Although the differences were not statistically significant, and no apparent trends were revealed for GP associated with Si application, in general, Si fertilization slightly increased GP values for field E1. For field A3, GP values decreased slightly with Si application. For field M2, GP values were comparable for all treatments, except for notably lower GP at 560 kg Si ha−1 applied at planting. Combining the data for all three site-years, Si application had, indeed, resulted in slightly lower GP values, compared to the non-Si check.

3. Discussion

3.1. Plant Height

Different studies have shown that Si application positively affects crop growth and yield, as well as plant metabolism and physiology. In terms of plant height, deposition of Si in cell wall can make the leaves and stems more erect and increase plant height [31]. In a pot study by Gong et al. [32], wheat plants grown with Si applied prior to planting had greater plant height compared to plants grown without Si.

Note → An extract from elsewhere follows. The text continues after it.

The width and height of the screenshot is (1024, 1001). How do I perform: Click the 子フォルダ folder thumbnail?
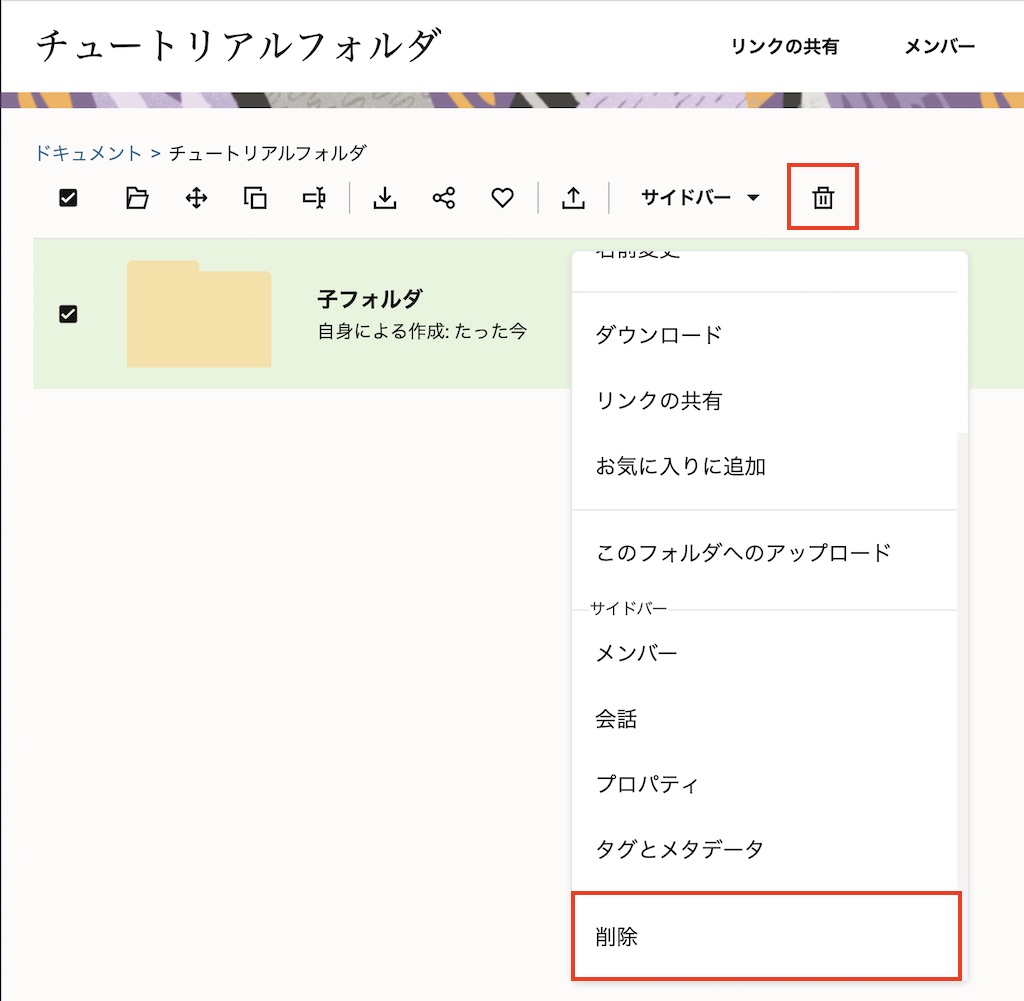point(199,314)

Similarly, Abro et al. [33] also observed taller plants in rice and wheat, respectively, with Si application. In another study of rice by Gerami et al. [34], plant height was increased following Si application. However, plant height increase was only noted for potassium silicate, and not for sodium silicate, showing that the plant response to Si may be highly dependent on the Si product used as fertilizer source. Ahmed et al. [35] found that Si application increased wheat plant height under both stressed (salinity) and non-stressed conditions; however, the response to Si was greater under water-deficit conditions, compared to non-stressed conditions. The same trend had been noted earlier by Hattori et al. [36], in which Si application in sorghum (Sorghum bicolor, L.) had no effect on plant growth under normal moisture conditions. In a field trial, an increase in plant height of rice was observed with the increase of Si application rate; however, the differences were not statistically significant [37].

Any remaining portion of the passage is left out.